Excerpted records
#####

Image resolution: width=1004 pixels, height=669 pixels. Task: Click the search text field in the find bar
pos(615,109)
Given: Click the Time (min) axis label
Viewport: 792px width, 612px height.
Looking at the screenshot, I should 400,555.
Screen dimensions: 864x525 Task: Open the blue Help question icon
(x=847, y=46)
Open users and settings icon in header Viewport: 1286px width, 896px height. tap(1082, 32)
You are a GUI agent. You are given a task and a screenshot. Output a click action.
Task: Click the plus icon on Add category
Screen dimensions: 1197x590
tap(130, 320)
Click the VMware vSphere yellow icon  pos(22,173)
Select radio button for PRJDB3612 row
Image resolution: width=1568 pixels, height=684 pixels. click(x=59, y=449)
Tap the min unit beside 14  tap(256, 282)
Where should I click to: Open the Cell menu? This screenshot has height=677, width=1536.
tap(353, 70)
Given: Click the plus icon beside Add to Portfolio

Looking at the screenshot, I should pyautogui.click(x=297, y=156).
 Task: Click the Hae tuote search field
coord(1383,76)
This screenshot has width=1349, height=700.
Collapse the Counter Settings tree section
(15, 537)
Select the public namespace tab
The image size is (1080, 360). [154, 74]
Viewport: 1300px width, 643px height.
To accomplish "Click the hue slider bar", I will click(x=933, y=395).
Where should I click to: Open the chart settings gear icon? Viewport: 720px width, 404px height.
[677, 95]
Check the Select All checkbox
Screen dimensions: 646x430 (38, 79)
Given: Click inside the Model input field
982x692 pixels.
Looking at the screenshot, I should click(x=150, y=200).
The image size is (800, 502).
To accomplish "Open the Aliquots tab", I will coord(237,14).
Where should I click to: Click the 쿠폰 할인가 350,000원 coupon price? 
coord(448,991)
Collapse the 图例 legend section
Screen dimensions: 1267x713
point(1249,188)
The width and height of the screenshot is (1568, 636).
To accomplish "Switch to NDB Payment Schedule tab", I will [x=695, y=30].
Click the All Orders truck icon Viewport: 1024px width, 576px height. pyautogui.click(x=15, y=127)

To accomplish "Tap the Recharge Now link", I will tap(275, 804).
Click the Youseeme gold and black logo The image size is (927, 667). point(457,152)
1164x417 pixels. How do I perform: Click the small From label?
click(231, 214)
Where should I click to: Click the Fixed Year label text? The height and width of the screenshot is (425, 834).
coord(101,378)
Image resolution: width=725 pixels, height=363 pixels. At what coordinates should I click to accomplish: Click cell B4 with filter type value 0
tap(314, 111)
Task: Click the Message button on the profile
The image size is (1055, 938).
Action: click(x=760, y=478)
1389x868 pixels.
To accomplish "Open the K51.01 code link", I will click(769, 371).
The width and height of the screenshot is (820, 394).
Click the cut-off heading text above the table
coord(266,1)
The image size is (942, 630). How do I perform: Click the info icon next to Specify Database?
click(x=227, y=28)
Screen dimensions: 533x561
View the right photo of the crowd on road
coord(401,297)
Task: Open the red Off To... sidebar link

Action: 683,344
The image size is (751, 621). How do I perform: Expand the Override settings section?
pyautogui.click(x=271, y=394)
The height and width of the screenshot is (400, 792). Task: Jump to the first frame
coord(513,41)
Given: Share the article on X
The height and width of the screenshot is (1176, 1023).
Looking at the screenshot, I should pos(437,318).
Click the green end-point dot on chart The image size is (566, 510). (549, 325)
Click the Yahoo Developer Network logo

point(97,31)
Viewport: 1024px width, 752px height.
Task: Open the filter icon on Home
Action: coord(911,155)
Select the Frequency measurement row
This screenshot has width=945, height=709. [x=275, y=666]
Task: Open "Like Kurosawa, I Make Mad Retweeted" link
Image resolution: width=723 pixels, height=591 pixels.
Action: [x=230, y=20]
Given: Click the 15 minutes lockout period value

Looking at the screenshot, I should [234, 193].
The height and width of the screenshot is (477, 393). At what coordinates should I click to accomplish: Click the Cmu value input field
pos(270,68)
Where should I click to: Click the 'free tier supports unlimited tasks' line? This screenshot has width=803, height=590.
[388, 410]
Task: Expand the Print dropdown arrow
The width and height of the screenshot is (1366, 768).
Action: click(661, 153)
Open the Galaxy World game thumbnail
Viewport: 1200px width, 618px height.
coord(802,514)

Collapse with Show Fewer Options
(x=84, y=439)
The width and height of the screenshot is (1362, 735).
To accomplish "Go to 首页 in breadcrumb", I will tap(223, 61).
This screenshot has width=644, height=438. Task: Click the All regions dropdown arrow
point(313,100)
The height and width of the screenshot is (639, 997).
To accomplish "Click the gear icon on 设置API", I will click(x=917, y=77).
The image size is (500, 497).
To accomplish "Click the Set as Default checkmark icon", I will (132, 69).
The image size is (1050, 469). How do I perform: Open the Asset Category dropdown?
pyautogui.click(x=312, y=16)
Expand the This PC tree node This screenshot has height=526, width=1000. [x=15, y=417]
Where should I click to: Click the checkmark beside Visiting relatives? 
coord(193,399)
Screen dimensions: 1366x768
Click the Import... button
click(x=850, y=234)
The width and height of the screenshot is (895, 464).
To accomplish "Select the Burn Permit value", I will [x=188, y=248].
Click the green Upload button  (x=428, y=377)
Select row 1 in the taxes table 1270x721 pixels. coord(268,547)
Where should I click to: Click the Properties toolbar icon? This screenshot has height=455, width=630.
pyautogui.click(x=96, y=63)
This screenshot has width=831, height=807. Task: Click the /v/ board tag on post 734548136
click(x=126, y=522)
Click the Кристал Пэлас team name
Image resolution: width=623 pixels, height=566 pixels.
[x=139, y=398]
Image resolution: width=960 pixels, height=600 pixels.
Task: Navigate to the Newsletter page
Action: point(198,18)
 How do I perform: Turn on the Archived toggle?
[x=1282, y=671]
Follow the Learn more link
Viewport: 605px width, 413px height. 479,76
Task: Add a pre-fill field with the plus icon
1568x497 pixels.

#####

What is expected
Make an exact copy of the listing, including every line.

Solved exercise
Image resolution: width=1004 pixels, height=669 pixels. Task: Click the search text field in the find bar
pos(615,109)
Given: Click the Time (min) axis label
Viewport: 792px width, 612px height.
Looking at the screenshot, I should 400,555.
Screen dimensions: 864x525 Task: Open the blue Help question icon
(x=847, y=46)
Open users and settings icon in header Viewport: 1286px width, 896px height. tap(1082, 32)
You are a GUI agent. You are given a task and a screenshot. Output a click action.
Task: Click the plus icon on Add category
Screen dimensions: 1197x590
tap(130, 320)
Click the VMware vSphere yellow icon  pos(22,173)
Select radio button for PRJDB3612 row
Image resolution: width=1568 pixels, height=684 pixels. click(x=59, y=449)
Tap the min unit beside 14  tap(256, 282)
Where should I click to: Open the Cell menu? This screenshot has height=677, width=1536.
tap(353, 70)
Given: Click the plus icon beside Add to Portfolio

Looking at the screenshot, I should pyautogui.click(x=297, y=156).
 Task: Click the Hae tuote search field
coord(1383,76)
This screenshot has width=1349, height=700.
Collapse the Counter Settings tree section
(15, 537)
Select the public namespace tab
The image size is (1080, 360). [154, 74]
Viewport: 1300px width, 643px height.
To accomplish "Click the hue slider bar", I will click(x=933, y=395).
Where should I click to: Open the chart settings gear icon? Viewport: 720px width, 404px height.
[677, 95]
Check the Select All checkbox
Screen dimensions: 646x430 (38, 79)
Given: Click inside the Model input field
982x692 pixels.
Looking at the screenshot, I should click(x=150, y=200).
The image size is (800, 502).
To accomplish "Open the Aliquots tab", I will coord(237,14).
Where should I click to: Click the 쿠폰 할인가 350,000원 coupon price? 
coord(448,991)
Collapse the 图例 legend section
Screen dimensions: 1267x713
point(1249,188)
The width and height of the screenshot is (1568, 636).
To accomplish "Switch to NDB Payment Schedule tab", I will [x=695, y=30].
Click the All Orders truck icon Viewport: 1024px width, 576px height. pyautogui.click(x=15, y=127)

To accomplish "Tap the Recharge Now link", I will tap(275, 804).
Click the Youseeme gold and black logo The image size is (927, 667). point(457,152)
1164x417 pixels. How do I perform: Click the small From label?
click(231, 214)
Where should I click to: Click the Fixed Year label text? The height and width of the screenshot is (425, 834).
coord(101,378)
Image resolution: width=725 pixels, height=363 pixels. At what coordinates should I click to accomplish: Click cell B4 with filter type value 0
tap(314, 111)
Task: Click the Message button on the profile
The image size is (1055, 938).
Action: click(x=760, y=478)
1389x868 pixels.
To accomplish "Open the K51.01 code link", I will click(769, 371).
The width and height of the screenshot is (820, 394).
Click the cut-off heading text above the table
coord(266,1)
The image size is (942, 630). How do I perform: Click the info icon next to Specify Database?
click(x=227, y=28)
Screen dimensions: 533x561
View the right photo of the crowd on road
coord(401,297)
Task: Open the red Off To... sidebar link

Action: 683,344
The image size is (751, 621). How do I perform: Expand the Override settings section?
pyautogui.click(x=271, y=394)
The height and width of the screenshot is (400, 792). Task: Jump to the first frame
coord(513,41)
Given: Share the article on X
The height and width of the screenshot is (1176, 1023).
Looking at the screenshot, I should pos(437,318).
Click the green end-point dot on chart The image size is (566, 510). (549, 325)
Click the Yahoo Developer Network logo

point(97,31)
Viewport: 1024px width, 752px height.
Task: Open the filter icon on Home
Action: coord(911,155)
Select the Frequency measurement row
This screenshot has width=945, height=709. [x=275, y=666]
Task: Open "Like Kurosawa, I Make Mad Retweeted" link
Image resolution: width=723 pixels, height=591 pixels.
Action: [x=230, y=20]
Given: Click the 15 minutes lockout period value

Looking at the screenshot, I should [234, 193].
The height and width of the screenshot is (477, 393). At what coordinates should I click to accomplish: Click the Cmu value input field
pos(270,68)
Where should I click to: Click the 'free tier supports unlimited tasks' line? This screenshot has width=803, height=590.
[388, 410]
Task: Expand the Print dropdown arrow
The width and height of the screenshot is (1366, 768).
Action: click(661, 153)
Open the Galaxy World game thumbnail
Viewport: 1200px width, 618px height.
coord(802,514)

Collapse with Show Fewer Options
(x=84, y=439)
The width and height of the screenshot is (1362, 735).
To accomplish "Go to 首页 in breadcrumb", I will tap(223, 61).
This screenshot has width=644, height=438. Task: Click the All regions dropdown arrow
point(313,100)
The height and width of the screenshot is (639, 997).
To accomplish "Click the gear icon on 设置API", I will click(x=917, y=77).
The image size is (500, 497).
To accomplish "Click the Set as Default checkmark icon", I will (132, 69).
The image size is (1050, 469). How do I perform: Open the Asset Category dropdown?
pyautogui.click(x=312, y=16)
Expand the This PC tree node This screenshot has height=526, width=1000. [x=15, y=417]
Where should I click to: Click the checkmark beside Visiting relatives? 
coord(193,399)
Screen dimensions: 1366x768
Click the Import... button
click(x=850, y=234)
The width and height of the screenshot is (895, 464).
To accomplish "Select the Burn Permit value", I will [x=188, y=248].
Click the green Upload button  (x=428, y=377)
Select row 1 in the taxes table 1270x721 pixels. coord(268,547)
Where should I click to: Click the Properties toolbar icon? This screenshot has height=455, width=630.
pyautogui.click(x=96, y=63)
This screenshot has width=831, height=807. Task: Click the /v/ board tag on post 734548136
click(x=126, y=522)
Click the Кристал Пэлас team name
Image resolution: width=623 pixels, height=566 pixels.
[x=139, y=398]
Image resolution: width=960 pixels, height=600 pixels.
Task: Navigate to the Newsletter page
Action: point(198,18)
 How do I perform: Turn on the Archived toggle?
[x=1282, y=671]
Follow the Learn more link
Viewport: 605px width, 413px height. 479,76
Task: Add a pre-fill field with the plus icon
1568x497 pixels.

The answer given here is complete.